Let us create a NHANES (sub)-dataset without duplicated IDs and only adults and select the Height variable:

NHANES_adult <-
  NHANES %>%
  distinct(ID, .keep_all = TRUE) %>%
  filter(Age >= 18) %>%
  select(Height) %>%
  drop_na(Height)
NHANES_adult

ABCDEFGHIJ0123456789

Height <dbl>
164.7
168.4
166.7
169.5
181.9
169.4
148.1
177.8
181.3
169.9

An “Assumed” Population

Normally, we very rarely have access to a population. All we can do is sample it. However, for now, and in order to build up our intuition, we will treat this single-variable dataset as our Population. So this is our population, with appropriate population parameters such as pop_mean, and pop_sd.

Let us calculate the population parameters for the Height data from our “assumed” population:

# NHANES_adult is assumed population
pop_mean <- mosaic::mean(~Height, data = NHANES_adult)

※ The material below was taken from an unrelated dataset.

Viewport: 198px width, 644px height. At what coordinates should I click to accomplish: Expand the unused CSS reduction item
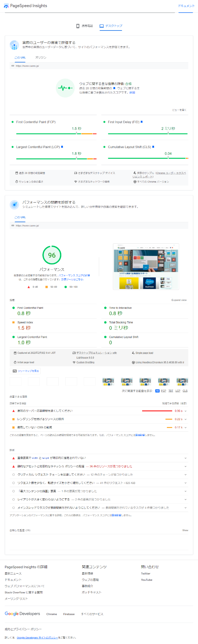pyautogui.click(x=185, y=427)
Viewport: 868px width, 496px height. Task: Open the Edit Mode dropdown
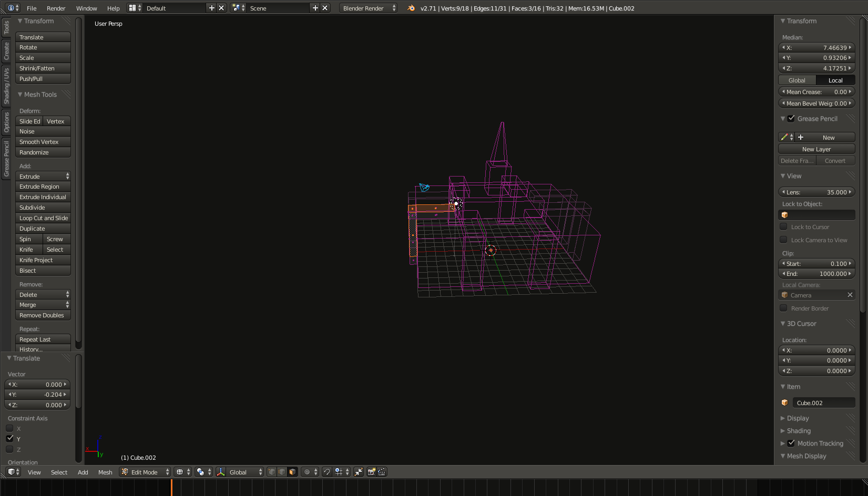pyautogui.click(x=145, y=472)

pop_sd <- mosaic::sd(~Height, data = NHANES_adult)

pop_mean

[1] 168.3497

pop_sd

[1] 10.15705

Sampling

Now, we will sample ONCE from the NHANES Height variable. Let us take a sample of sample size 50. We will compare sample statistics with population parameters on the basis of this ONE sample of 50:

# Set graph theme
theme_set(new = theme_custom())
#

sample_50 <- mosaic::sample(NHANES_adult, size = 50) %>%
  select(Height)
sample_50
sample_mean_50 <- mean(~Height, data = sample_50)
sample_mean_50
# Plotting the histogram of this sample
sample_50 %>%
  gf_histogram(~Height, bins = 10) %>%
  gf_vline(
    xintercept = ~sample_mean_50,
    color = "purple"
  ) %>%
  gf_vline(
    xintercept = ~pop_mean,
    colour = "black"
  ) %>%
  gf_label(7 ~ (pop_mean + 8),
    label = "Population Mean",
    color = "black"
  ) %>%
  gf_label(7 ~ (sample_mean_50 - 8),
    label = "Sample Mean", color = "purple"
  ) %>%
  gf_labs(
    title = "Distribution and Mean of a Single Sample",
    subtitle = "Sample Size = 50"
  )

ABCDEFGHIJ0123456789

Height <dbl>
156.2
162.1
187.1
177.3
161.8
178.9
170.9
165.2
168.9
175.6

[1] 170.654

Repeated Samples and Sample Means

OK, so the sample_mean_50 is not too far from the pop_mean. Is this always true?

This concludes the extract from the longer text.